About this exercise:
Each entry has to be set down again with no alteration.

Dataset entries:
########

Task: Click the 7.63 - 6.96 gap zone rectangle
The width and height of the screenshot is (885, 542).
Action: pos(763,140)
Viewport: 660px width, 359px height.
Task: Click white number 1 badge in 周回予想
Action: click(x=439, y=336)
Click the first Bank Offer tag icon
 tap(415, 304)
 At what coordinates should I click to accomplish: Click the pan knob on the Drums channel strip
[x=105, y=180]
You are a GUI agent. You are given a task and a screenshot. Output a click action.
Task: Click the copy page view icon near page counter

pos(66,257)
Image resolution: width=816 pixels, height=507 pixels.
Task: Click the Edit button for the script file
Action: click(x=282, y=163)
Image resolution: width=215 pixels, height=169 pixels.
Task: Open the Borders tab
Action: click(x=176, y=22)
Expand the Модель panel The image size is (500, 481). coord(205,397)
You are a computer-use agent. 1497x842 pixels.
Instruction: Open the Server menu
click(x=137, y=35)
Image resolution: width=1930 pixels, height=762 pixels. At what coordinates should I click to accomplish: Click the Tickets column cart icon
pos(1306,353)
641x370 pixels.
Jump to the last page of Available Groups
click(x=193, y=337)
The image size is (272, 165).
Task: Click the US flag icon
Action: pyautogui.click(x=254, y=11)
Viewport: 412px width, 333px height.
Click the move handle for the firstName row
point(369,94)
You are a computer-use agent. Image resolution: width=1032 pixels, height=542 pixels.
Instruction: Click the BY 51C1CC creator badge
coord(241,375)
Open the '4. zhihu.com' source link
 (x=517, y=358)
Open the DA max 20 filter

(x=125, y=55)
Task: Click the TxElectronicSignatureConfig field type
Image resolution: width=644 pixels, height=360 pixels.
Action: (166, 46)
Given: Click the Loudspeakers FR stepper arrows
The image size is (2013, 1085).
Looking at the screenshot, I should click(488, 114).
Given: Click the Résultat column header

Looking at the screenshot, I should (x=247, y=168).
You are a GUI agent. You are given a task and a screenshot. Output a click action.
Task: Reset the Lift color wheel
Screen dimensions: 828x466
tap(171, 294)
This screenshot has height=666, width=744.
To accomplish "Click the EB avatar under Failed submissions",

########

Answer space:
Task: Click the 7.63 - 6.96 gap zone rectangle
The width and height of the screenshot is (885, 542).
Action: pos(763,140)
Viewport: 660px width, 359px height.
Task: Click white number 1 badge in 周回予想
Action: click(x=439, y=336)
Click the first Bank Offer tag icon
 tap(415, 304)
 At what coordinates should I click to accomplish: Click the pan knob on the Drums channel strip
[x=105, y=180]
You are a GUI agent. You are given a task and a screenshot. Output a click action.
Task: Click the copy page view icon near page counter

pos(66,257)
Image resolution: width=816 pixels, height=507 pixels.
Task: Click the Edit button for the script file
Action: click(x=282, y=163)
Image resolution: width=215 pixels, height=169 pixels.
Task: Open the Borders tab
Action: click(x=176, y=22)
Expand the Модель panel The image size is (500, 481). coord(205,397)
You are a computer-use agent. 1497x842 pixels.
Instruction: Open the Server menu
click(x=137, y=35)
Image resolution: width=1930 pixels, height=762 pixels. At what coordinates should I click to accomplish: Click the Tickets column cart icon
pos(1306,353)
641x370 pixels.
Jump to the last page of Available Groups
click(x=193, y=337)
The image size is (272, 165).
Task: Click the US flag icon
Action: pyautogui.click(x=254, y=11)
Viewport: 412px width, 333px height.
Click the move handle for the firstName row
point(369,94)
You are a computer-use agent. Image resolution: width=1032 pixels, height=542 pixels.
Instruction: Click the BY 51C1CC creator badge
coord(241,375)
Open the '4. zhihu.com' source link
 (x=517, y=358)
Open the DA max 20 filter

(x=125, y=55)
Task: Click the TxElectronicSignatureConfig field type
Image resolution: width=644 pixels, height=360 pixels.
Action: (166, 46)
Given: Click the Loudspeakers FR stepper arrows
The image size is (2013, 1085).
Looking at the screenshot, I should click(488, 114).
Given: Click the Résultat column header

Looking at the screenshot, I should (x=247, y=168).
You are a GUI agent. You are given a task and a screenshot. Output a click action.
Task: Reset the Lift color wheel
Screen dimensions: 828x466
tap(171, 294)
This screenshot has height=666, width=744.
To accomplish "Click the EB avatar under Failed submissions",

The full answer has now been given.